Activity list:
1) In the post on marketing storytelling, what does the Tullamore Dew film suggest that Tullamore Dew equals?
2) Write the next part of the post on marketing storytelling, picking up after its final sentence.

Technology has changed how we consume and interact with media. Despite this or maybe because of it, stories remain as important as ever, especially for marketers. When I think of the power of story in the modern marketing context I wonder about the idea of storytelling and how that fits into a world where our audience expects to participate and be a part of the equation. When I go looking for examples of well done marketing storytelling; most are just ads or short films. Sure many are shared via social channels but they are still more of a one way monologue than a conversation. So the idea of story and customer engagement is an idea I will be exploring and investigating and I am going to be sharing my findings in a series of blog posts.
If we are going to investigate story in the modern context, we should start with what makes for a great story. So here are five fundamentals to a telling a great story, specifically from the marketing perspective.
1. True. You story must come from the DNA of your organization, the culture and values. If your story is out of sync with with who or what your organizational is, your audience will see right through you. The internet has increased the velocity of how ideas are shared and spread so you will not only be found out but it will happen fast. Be True.
I think this small film by Tullamore Dew Irish Whiskey is a wonderful example of staying True.
Full disclosure I am probably the target for this ad, and it pushes all of my buttons. My distant Irish heritage is something that I have always relished with a level of pride that even I don’t really understand. I am also a whiskey lover. So I am a pushover for this piece, but that doesn’t change the fact that this is a beautifully conceived, acted, shot and produced project that is True to Tullamore Dew and their Irish heritage-which is what they are suggesting here that Tullamore Dew = Irish or True Irish. I think it works.
2. Why. Simon Sinek is not a new name to anyone who has been paying attention to marketing or business for the past five years but this bears repeating. When you talk about what you believe, why you do what you do, what drives and inspires you – you draw like minded people to you and this is the stuff that brand champions are made of. Your why should always be the core of your story.

Stored entries:
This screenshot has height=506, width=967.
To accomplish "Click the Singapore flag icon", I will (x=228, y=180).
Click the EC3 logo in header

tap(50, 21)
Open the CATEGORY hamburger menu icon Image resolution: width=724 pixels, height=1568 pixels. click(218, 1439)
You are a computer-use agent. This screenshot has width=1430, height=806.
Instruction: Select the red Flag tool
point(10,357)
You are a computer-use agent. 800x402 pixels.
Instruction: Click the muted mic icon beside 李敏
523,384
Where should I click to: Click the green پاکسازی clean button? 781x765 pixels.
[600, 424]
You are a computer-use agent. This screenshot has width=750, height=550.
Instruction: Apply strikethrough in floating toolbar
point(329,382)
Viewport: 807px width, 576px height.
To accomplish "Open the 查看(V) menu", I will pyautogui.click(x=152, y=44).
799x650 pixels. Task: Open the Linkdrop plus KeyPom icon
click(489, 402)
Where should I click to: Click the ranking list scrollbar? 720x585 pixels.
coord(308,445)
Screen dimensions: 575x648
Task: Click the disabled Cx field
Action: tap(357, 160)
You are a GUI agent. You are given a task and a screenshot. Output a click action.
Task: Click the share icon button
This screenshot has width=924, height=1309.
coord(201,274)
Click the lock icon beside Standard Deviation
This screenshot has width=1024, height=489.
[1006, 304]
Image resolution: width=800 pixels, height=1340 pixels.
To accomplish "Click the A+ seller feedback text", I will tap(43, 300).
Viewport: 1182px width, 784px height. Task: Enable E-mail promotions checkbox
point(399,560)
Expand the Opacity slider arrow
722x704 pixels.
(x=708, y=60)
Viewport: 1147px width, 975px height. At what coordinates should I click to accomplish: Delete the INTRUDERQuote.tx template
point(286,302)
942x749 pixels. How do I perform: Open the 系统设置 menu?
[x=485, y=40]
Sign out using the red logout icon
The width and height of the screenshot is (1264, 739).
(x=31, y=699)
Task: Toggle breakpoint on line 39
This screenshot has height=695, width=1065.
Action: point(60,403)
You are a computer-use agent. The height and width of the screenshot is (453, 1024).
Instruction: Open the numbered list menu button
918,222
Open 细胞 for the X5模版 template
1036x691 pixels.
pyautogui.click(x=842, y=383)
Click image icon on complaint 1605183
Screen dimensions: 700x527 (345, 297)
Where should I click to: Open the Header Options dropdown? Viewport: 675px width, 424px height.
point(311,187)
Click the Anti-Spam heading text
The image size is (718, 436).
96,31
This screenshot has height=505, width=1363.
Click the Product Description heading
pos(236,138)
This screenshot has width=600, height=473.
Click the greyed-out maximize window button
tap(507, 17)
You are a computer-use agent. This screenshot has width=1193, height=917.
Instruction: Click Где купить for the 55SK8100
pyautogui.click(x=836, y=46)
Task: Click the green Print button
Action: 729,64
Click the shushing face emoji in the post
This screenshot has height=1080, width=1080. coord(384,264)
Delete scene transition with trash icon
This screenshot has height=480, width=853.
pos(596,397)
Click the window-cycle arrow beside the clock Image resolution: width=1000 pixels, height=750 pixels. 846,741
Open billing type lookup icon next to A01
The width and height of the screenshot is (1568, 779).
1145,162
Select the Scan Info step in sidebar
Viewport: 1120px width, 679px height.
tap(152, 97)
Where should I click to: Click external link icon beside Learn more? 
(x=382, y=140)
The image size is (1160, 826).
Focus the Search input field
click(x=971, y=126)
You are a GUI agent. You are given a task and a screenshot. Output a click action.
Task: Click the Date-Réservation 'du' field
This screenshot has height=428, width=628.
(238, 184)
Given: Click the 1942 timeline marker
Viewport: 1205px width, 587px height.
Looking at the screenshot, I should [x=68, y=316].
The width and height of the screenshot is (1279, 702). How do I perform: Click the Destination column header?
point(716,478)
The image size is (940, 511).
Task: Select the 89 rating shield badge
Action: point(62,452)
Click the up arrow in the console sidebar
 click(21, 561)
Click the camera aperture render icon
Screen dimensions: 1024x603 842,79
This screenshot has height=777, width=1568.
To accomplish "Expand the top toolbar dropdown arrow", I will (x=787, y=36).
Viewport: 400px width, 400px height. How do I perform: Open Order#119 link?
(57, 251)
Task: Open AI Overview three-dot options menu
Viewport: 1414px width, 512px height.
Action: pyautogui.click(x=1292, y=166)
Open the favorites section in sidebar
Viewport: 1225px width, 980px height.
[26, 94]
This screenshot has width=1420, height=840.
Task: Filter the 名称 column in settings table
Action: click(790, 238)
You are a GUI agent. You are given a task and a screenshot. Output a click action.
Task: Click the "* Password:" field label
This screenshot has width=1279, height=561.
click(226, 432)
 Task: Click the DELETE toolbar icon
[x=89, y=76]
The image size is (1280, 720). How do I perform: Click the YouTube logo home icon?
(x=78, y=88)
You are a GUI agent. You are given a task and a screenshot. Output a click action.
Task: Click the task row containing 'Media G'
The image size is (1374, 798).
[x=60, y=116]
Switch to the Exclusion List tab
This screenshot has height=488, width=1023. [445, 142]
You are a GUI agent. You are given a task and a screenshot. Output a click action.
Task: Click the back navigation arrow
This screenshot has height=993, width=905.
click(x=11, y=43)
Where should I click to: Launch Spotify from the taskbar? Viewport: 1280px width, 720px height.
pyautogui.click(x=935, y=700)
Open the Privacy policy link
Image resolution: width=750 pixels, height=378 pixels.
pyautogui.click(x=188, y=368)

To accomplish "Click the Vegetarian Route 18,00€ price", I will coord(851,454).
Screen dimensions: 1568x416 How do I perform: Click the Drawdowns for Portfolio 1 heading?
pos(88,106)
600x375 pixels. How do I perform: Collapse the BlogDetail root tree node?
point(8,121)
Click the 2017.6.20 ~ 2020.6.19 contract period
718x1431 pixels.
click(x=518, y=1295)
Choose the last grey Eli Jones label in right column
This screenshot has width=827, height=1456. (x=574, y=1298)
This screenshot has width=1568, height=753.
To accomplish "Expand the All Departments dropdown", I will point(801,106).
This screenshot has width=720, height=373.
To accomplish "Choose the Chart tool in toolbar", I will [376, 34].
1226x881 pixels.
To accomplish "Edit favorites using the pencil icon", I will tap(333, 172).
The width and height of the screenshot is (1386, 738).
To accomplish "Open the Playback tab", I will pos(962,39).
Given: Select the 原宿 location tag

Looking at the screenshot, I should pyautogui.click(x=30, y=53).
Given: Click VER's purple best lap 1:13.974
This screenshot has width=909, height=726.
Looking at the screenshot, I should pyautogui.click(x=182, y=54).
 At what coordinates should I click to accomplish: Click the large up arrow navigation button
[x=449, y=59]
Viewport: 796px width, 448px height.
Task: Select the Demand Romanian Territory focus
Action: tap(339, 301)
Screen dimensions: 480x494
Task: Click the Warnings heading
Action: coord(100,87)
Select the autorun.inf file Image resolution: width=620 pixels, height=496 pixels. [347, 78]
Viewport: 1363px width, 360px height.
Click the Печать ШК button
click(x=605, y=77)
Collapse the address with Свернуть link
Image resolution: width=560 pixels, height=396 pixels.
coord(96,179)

Results:
1) It suggests that Tullamore Dew equals Irish, or True Irish.

2)
Apple has always excelled at this, so what better example of speaking from “Why” than this classic ad
3. Insight driven. Again, not a new topic but worth restating because it isn’t easy to draw out meaningful insights that will allow you to reach your audience at their core. This is one of those areas, particularly in B2B companies where I find that internal teams have a difficult time getting to the right insights because they are too close to the action. One of the areas I have seen this is in primary research that ends up asking the wrong questions even though they seem like the rights one at the time. These usually take the form of asking customers how they choose a particular solution or what is important to them for a particular service rather than stepping back to understand what happened before their customers fully understood their problem and what kind of solutions they should be looking for. That grey area of “we don’t know what we are dealing with” is potentially rich digging territory for understanding your customers state of mind and emotional states during unsure times. Its messy and that is where the good stuff comes from.
The “Aways Like A Girl” campaign is as powerful as it gets because it comes from a very simple and powerful insight.
4. What are you offering? I don’t mean what are you selling but what are you offering? What is going to make your audience either come looking for you or take a moment from what they are doing to pay attention to whatever you have to say? Before I go on, let me be clear that I believe interruption based tactics are the way of the past and if you are continuing to rely on them you are in for a world of hurt as a marketer but more on that at another time.
What you are offering is going to take one of three forms- Entertainment, Education or Utility. Consumer marketing has long leaned predominantly on entertainment and any savvy business marketer knows the power of thought leadership to demonstrate credibility. What about Utility? I think Utility is often over looked because it can be hard to get right. You have to provide value or service to your audience and it has to be relevant to your brand. How do you weave story and utility into one thing? I don’t think that is easy at all. All good reasons why we don’t see utility at the core of a lot of marketing efforts which to me is all the more reason to try it out.
The Make Small Spaces Big campaign from Ikea is a great example of Utility that is relevant to the brand and I think part of a larger brand narrative.
As I am sure you have noticed, three of the four examples above are essentially ads. I have already mentioned that I believe interruption based strategies and tactics are losing their strength so where does that leave us as storytellers? How do we engage our audiences with story that isn’t just story telling?